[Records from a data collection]
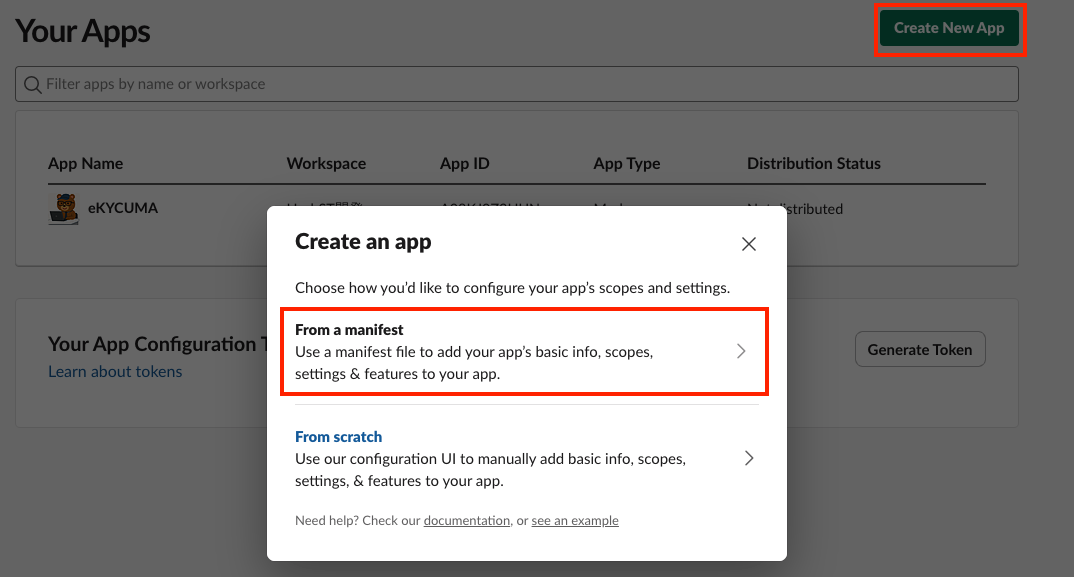Image resolution: width=1074 pixels, height=577 pixels.
Task: Expand the From scratch chevron arrow
Action: (749, 458)
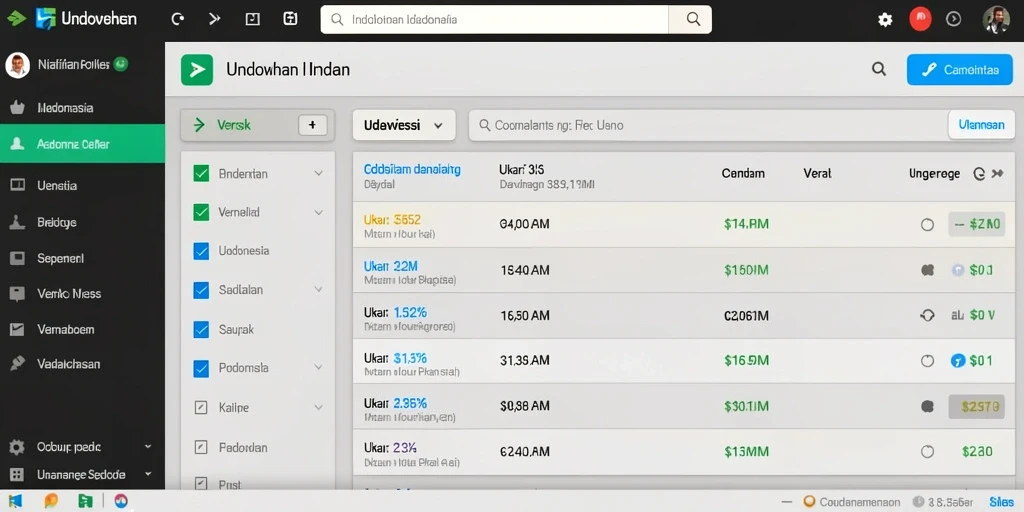Open the Bridoge sidebar icon item

(x=17, y=222)
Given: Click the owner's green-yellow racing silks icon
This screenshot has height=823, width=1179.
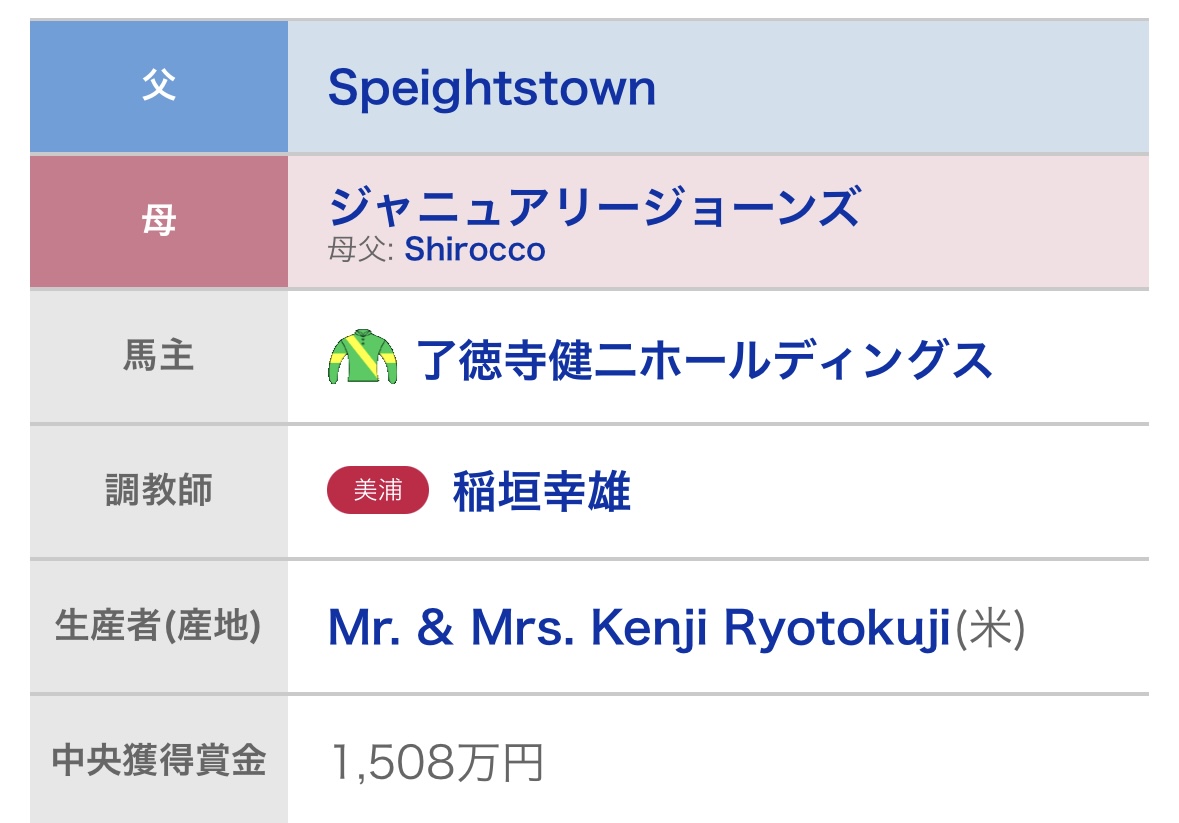Looking at the screenshot, I should [362, 358].
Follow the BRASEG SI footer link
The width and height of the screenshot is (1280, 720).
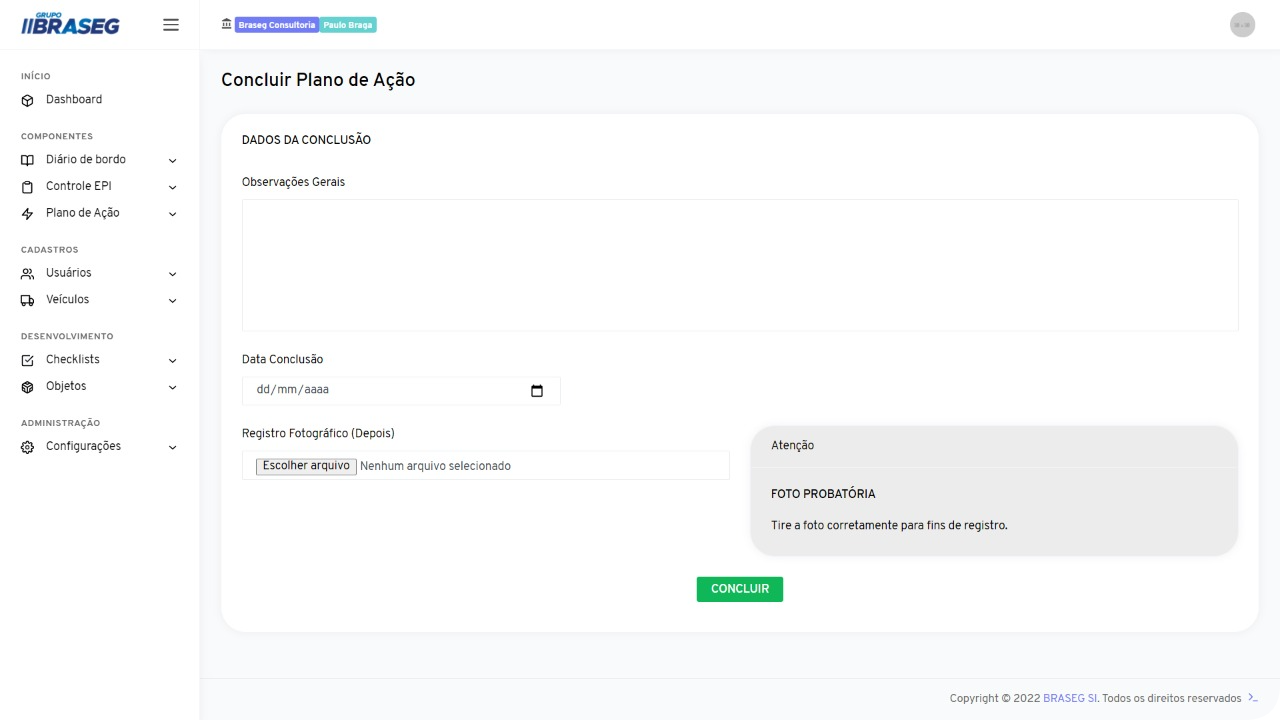(x=1069, y=699)
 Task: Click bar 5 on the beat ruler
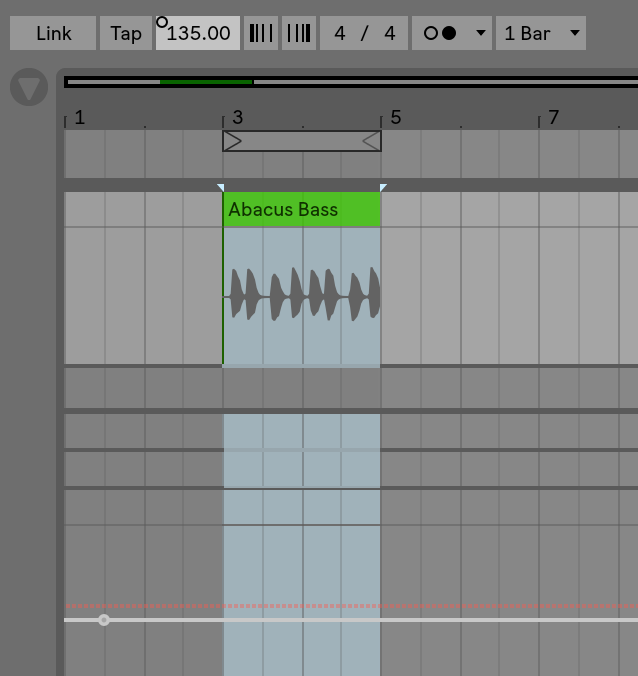click(395, 118)
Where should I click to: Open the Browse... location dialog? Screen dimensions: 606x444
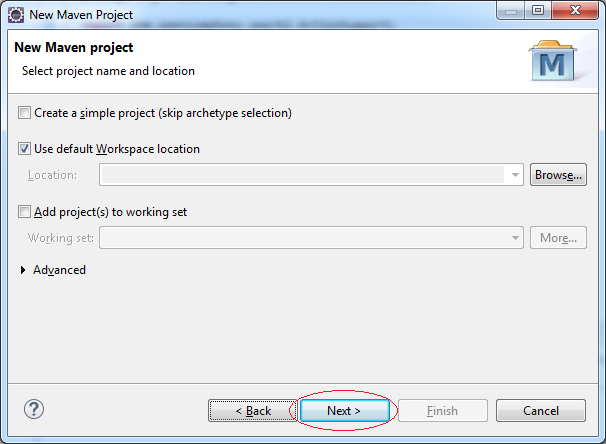[x=558, y=175]
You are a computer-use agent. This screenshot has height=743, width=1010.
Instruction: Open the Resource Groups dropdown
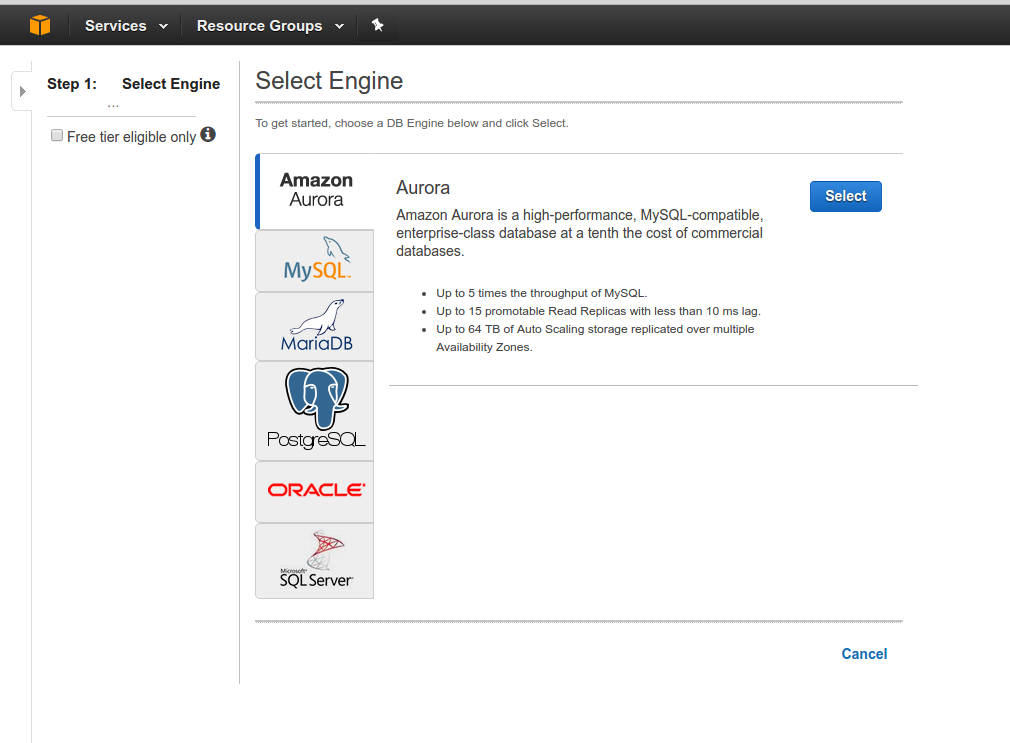(x=270, y=26)
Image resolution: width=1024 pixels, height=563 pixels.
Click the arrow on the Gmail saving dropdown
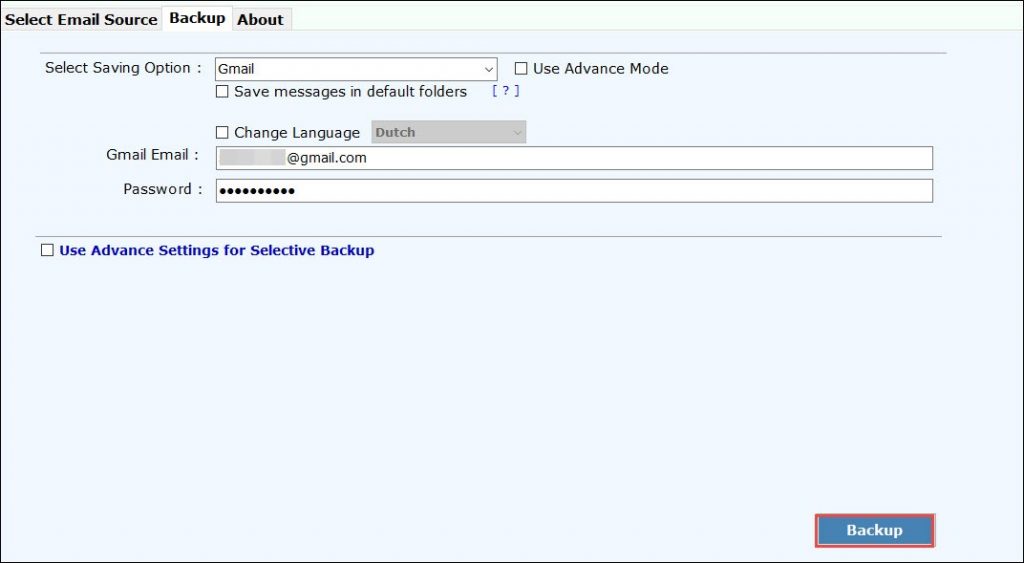pos(488,70)
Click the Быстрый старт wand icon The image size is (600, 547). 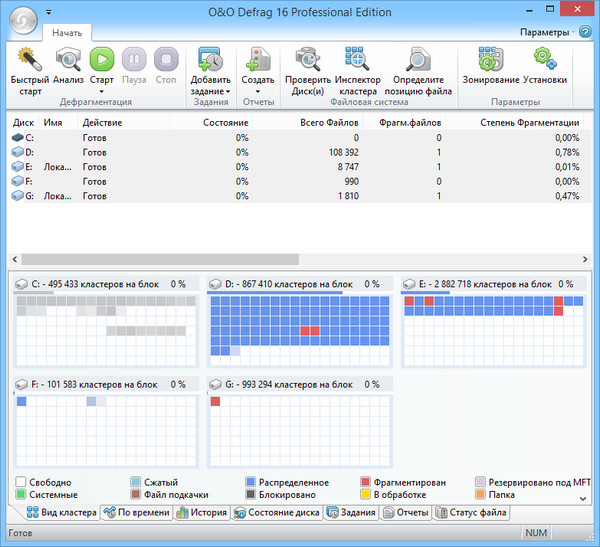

▶ **Directions for this task**: What you need to copy is the run of lines from the one holding "The width and" through the end of the data, exactly and only, both ends included, pictures omitted.

▶ **Reply to the task**:
The width and height of the screenshot is (1280, 720).
(x=1069, y=699)
 Task: Click bar 5 on the beat ruler
click(395, 118)
Where should I click to: Open the Browse... location dialog? Screen dimensions: 606x444
[x=558, y=175]
You are a computer-use agent. This screenshot has height=743, width=1010.
Instruction: Open the Resource Groups dropdown
(x=270, y=26)
Image resolution: width=1024 pixels, height=563 pixels.
Click the arrow on the Gmail saving dropdown
pos(488,70)
Click the Быстрый старт wand icon The image size is (600, 547). 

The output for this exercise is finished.